The industry’s go-to defense is a 2014 memorandum of understanding signed by major automakers that supposedly committed them to sharing diagnostic and repair tools with independent shops and private owners. The problem? It’s completely non-binding and has zero enforcement mechanism. The memo covers vehicles from 2002 onward for diagnostic info and 2018 onward for onboard computer access, but it’s full of loopholes—telematics systems and immobilizers are explicitly carved out, and there’s a sprawling definition of “trade secrets” that manufacturers can use to block almost anything.

Worse, there’s no government oversight of whether companies are actually living up to the agreement. If a manufacturer doesn’t provide the promised information, an owner or independent shop can request it and get 30 days for a response, but there’s no teeth behind that either. Fast forward a decade, and it’s clear the voluntary approach simply hasn’t worked.

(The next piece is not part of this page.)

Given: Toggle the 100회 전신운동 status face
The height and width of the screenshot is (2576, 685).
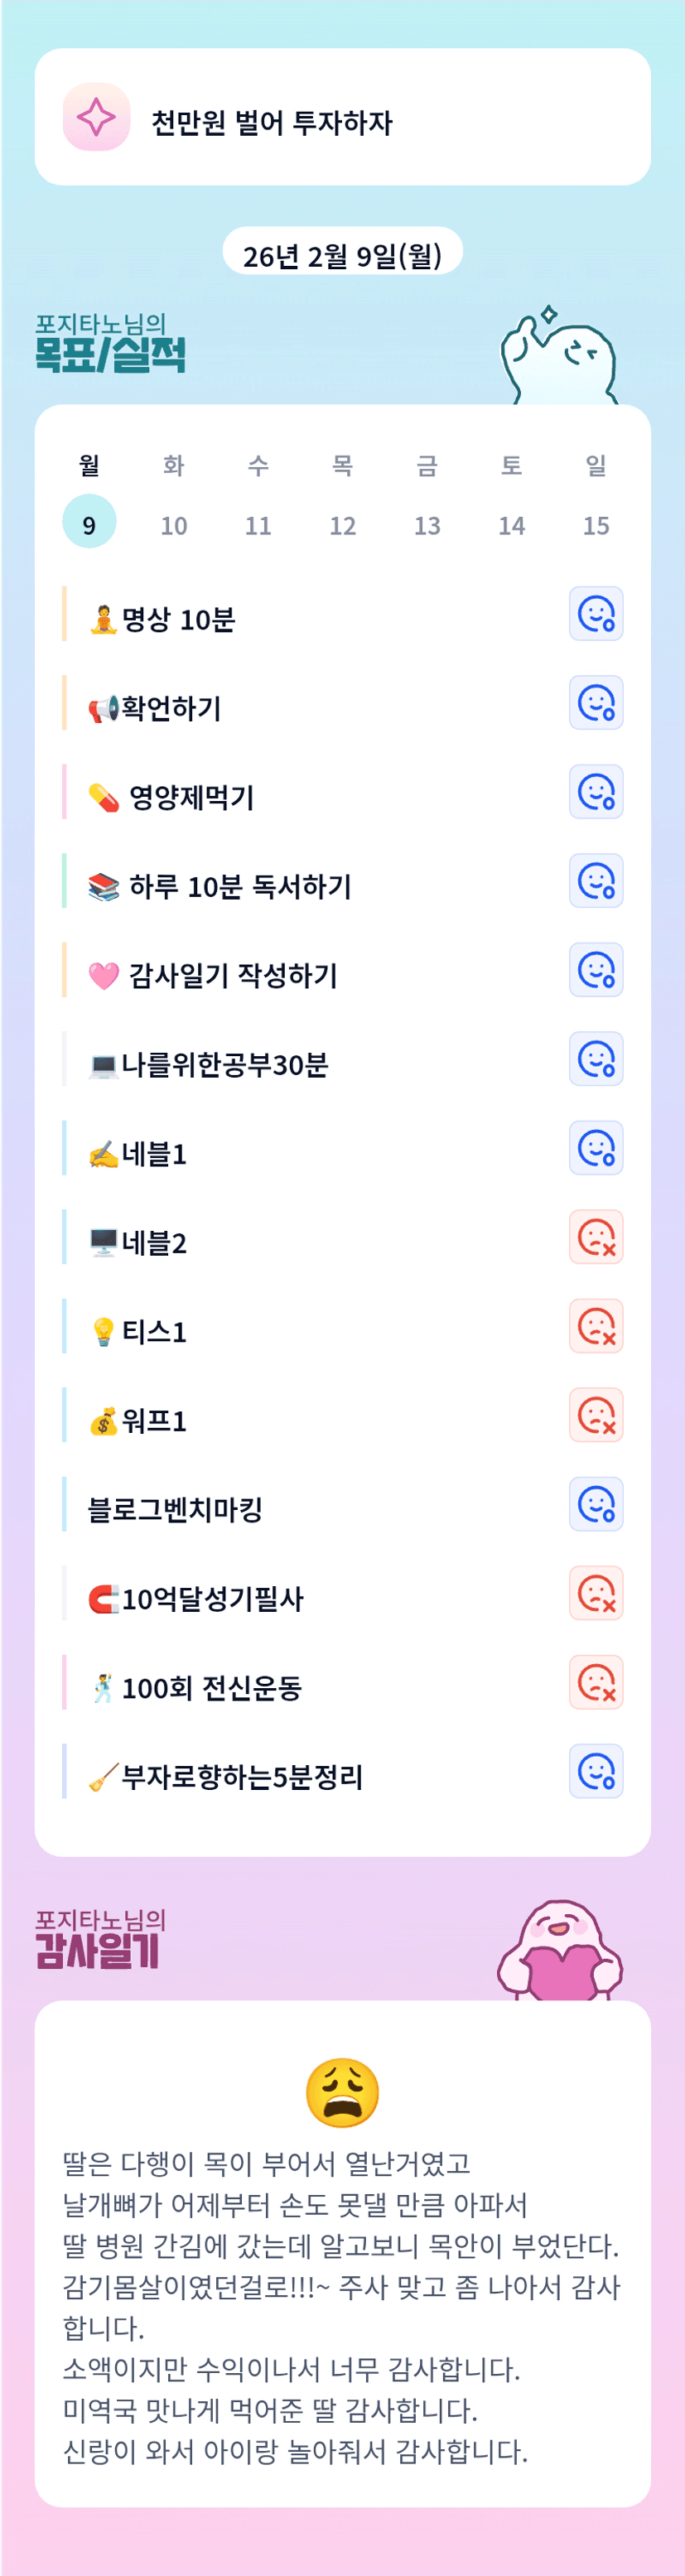Looking at the screenshot, I should tap(596, 1682).
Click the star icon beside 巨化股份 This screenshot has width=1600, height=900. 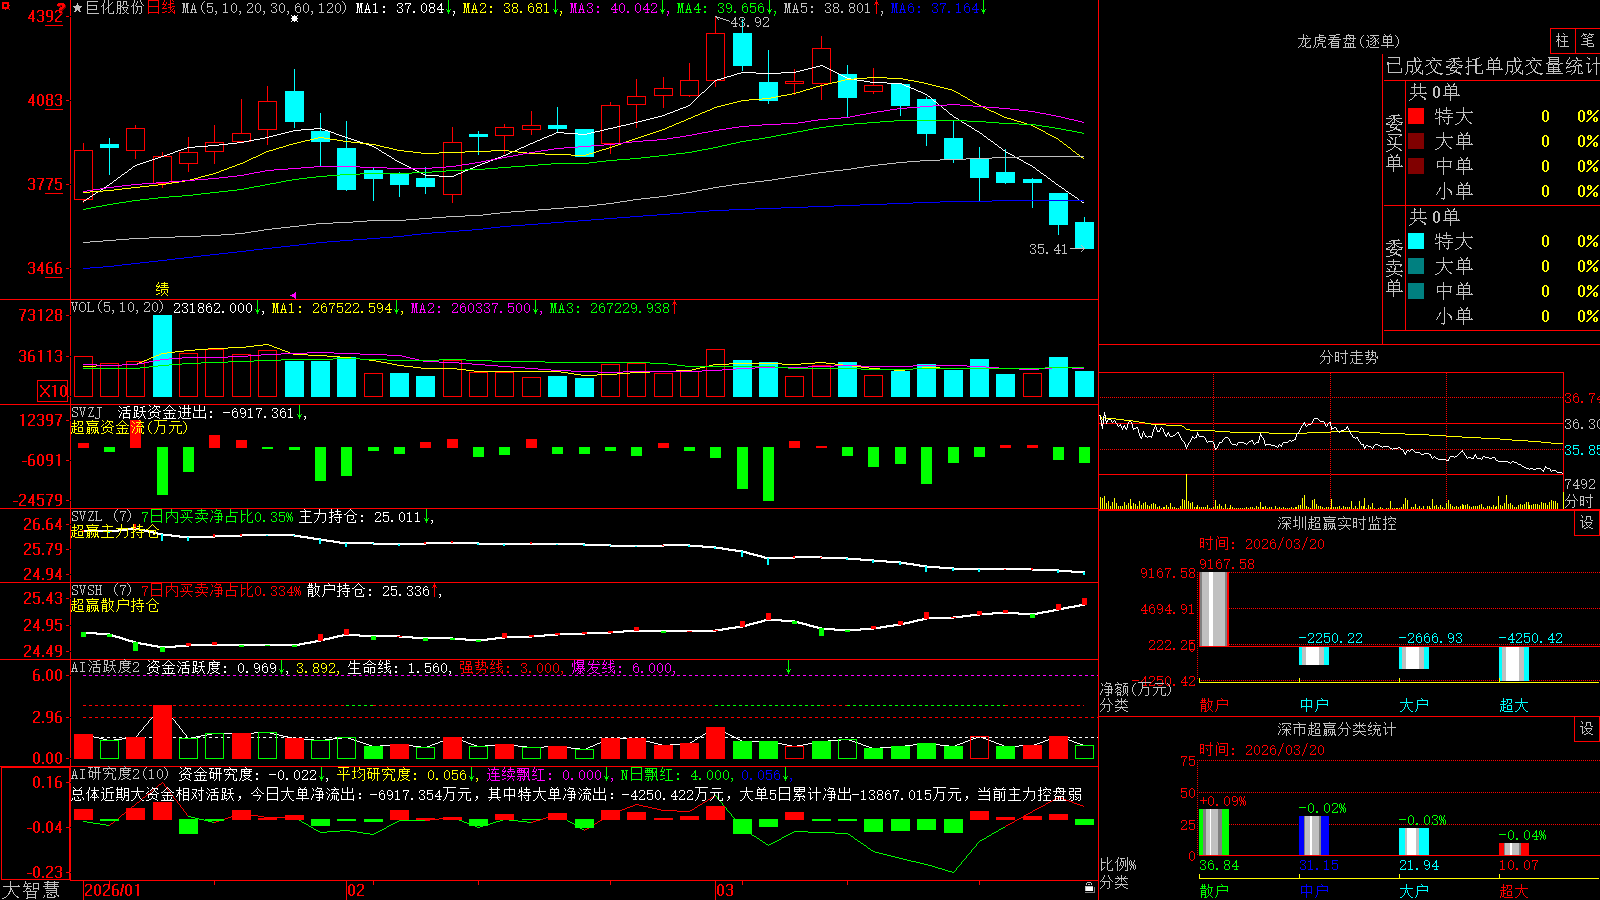(x=78, y=8)
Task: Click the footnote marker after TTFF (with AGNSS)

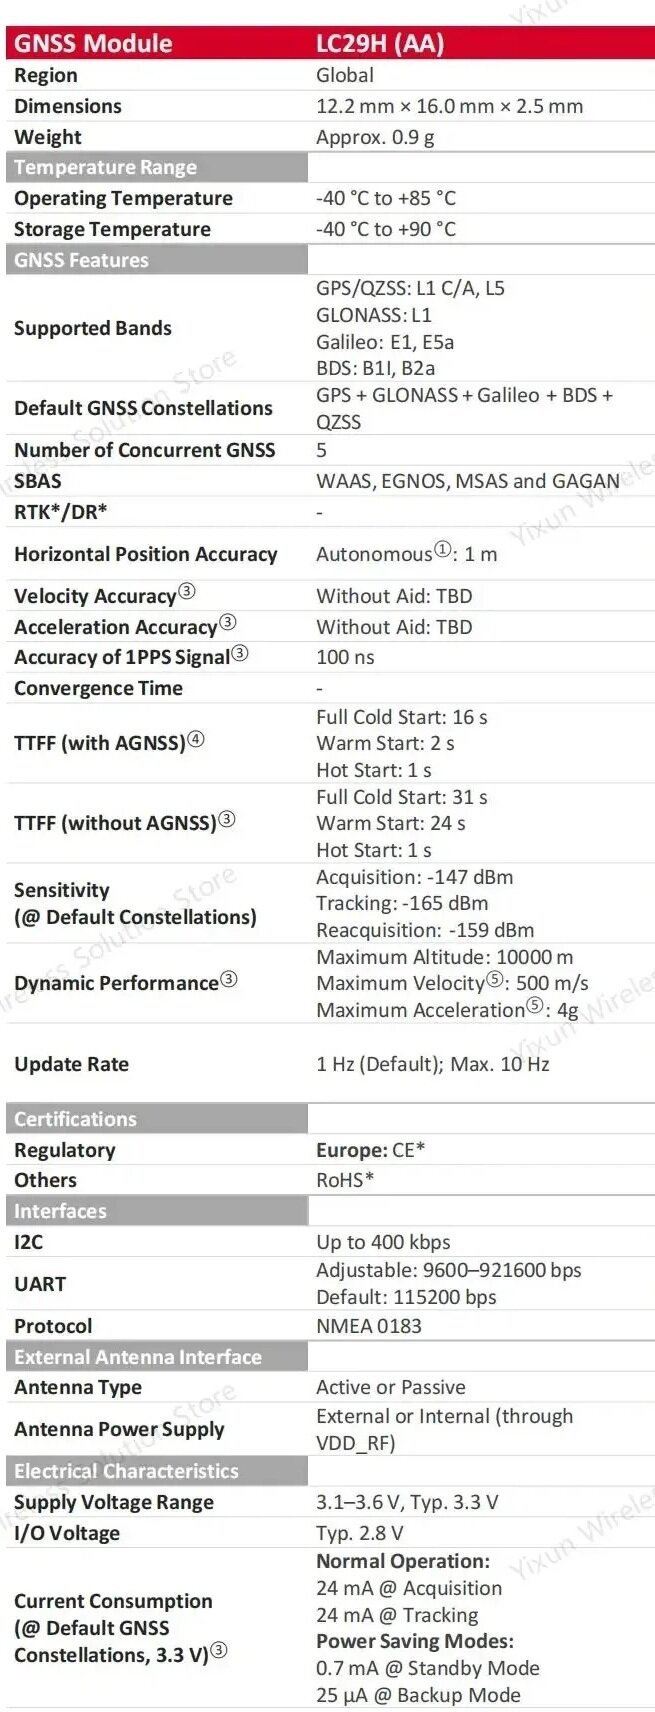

Ford has even been running a recent ad campaign designed to push owners toward dealers for service rather than independent shops—a move that makes sense only if the company knows it’s losing the battle in the court of public opinion.

Trump’s Sudden Interest Could Actually Change Something

Here’s where it gets interesting: Trump is now publicly aware of Right to Repair, and he seems to think it’s a weird issue for automakers to be lobbying against. In true Trump fashion, he vaguely promised to “get it all straightened away” without any specifics, but the fact that a president is talking about it at all changes the dynamic. Ford and GM clearly didn’t expect this.

The irony is that Right to Repair should be a bipartisan issue. Conservatives love the idea of actually owning your property and having the freedom to maintain it yourself. Progressives like the environmental angle—keeping older cars on the road longer by making repairs accessible reduces waste and the need for new vehicle production. The only people against it are automakers and dealers worried about lost service revenue.

Trump’s comments suggest he instinctively gets this, even if his understanding is surface-level. He reminisced about people from his youth who could “fix an engine blindfolded,” which is a pretty honest acknowledgment that something valuable has been lost as cars became more complicated. The fact that it took a presidential meeting for him to even hear about this issue is damning, and it says something about how effectively the auto industry has kept Right to Repair out of the political mainstream despite years of efforts by advocates.

What Happens Now?

Trump didn’t specify which Right to Repair legislation he was referring to, and there are multiple bills floating around Congress with different approaches. Some focus on mandatory access to diagnostic data, others on parts availability, and some on the ability to repair agricultural and medical equipment in addition to vehicles. The automakers will lobby hard to either kill these bills or water them down to the point of uselessness—the 2014 memorandum is basically their template for what “compromise” looks like.

But Farley’s nervous response suggests the industry knows the calculus has changed. When a president says something is “strange” and promises to fix it, even in vague terms, it tends to get people’s attention. The automakers are betting they can convince Trump that Right to Repair is actually about safety and security, but that’s a tougher sell when you’re looking at a guy who just said he knew people who could fix an engine blindfolded and made it sound like that was a good thing.

The real test will be whether Trump actually follows through with anything concrete, or whether this disappears from his radar once the next shiny object comes along. Either way, Ford and GM are officially on notice that Right to Repair isn’t a niche issue for enthusiasts and independent shops anymore. It’s reached the Oval Office, and that changes everything.

TL;DR

  • Trump recently learned about Right to Repair from Ford and GM executives and called automakers’ opposition to it “strange.”
  • Ford CEO Jim Farley defended the company’s stance by citing safety concerns, but the real issue is protecting $13+ billion in lost dealer service revenue since 2018.
  • A 2014 voluntary agreement to share repair information is toothless and unenforced; automakers are actively lobbying against Right to Repair legislation in Congress.